◆ PROVIDED ENTRIES:
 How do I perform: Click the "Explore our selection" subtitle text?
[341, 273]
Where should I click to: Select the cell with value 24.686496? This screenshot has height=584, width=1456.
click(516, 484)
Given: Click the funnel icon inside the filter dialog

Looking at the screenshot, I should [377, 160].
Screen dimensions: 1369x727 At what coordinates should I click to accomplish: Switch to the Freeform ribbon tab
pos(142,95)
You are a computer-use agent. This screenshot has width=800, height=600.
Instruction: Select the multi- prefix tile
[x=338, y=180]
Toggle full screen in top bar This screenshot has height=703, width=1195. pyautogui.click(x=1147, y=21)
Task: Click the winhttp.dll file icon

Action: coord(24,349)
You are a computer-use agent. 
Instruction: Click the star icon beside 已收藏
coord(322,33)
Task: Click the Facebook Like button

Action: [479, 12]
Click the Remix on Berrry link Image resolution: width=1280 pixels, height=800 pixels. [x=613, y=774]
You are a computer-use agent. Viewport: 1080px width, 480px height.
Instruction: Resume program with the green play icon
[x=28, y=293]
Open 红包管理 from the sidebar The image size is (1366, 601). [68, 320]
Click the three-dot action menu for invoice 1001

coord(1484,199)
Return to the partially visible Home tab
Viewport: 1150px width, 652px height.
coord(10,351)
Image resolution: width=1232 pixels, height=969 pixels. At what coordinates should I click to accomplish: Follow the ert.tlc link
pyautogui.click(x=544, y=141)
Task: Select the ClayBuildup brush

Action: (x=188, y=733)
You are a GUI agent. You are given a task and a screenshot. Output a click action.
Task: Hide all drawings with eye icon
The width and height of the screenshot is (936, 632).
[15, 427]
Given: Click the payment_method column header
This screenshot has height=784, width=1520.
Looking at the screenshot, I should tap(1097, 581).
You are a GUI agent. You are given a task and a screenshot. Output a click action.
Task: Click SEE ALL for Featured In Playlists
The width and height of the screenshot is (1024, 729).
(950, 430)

◆ REQUIRED ACTION: Every line from the first entry to the line containing "You are a computer-use agent. This" should be transcribed exactly, and nothing beyond it.

◆ PROBLEM SOLUTION:
 How do I perform: Click the "Explore our selection" subtitle text?
[341, 273]
Where should I click to: Select the cell with value 24.686496? This screenshot has height=584, width=1456.
click(516, 484)
Given: Click the funnel icon inside the filter dialog

Looking at the screenshot, I should [377, 160].
Screen dimensions: 1369x727 At what coordinates should I click to accomplish: Switch to the Freeform ribbon tab
pos(142,95)
You are a computer-use agent. This screenshot has width=800, height=600.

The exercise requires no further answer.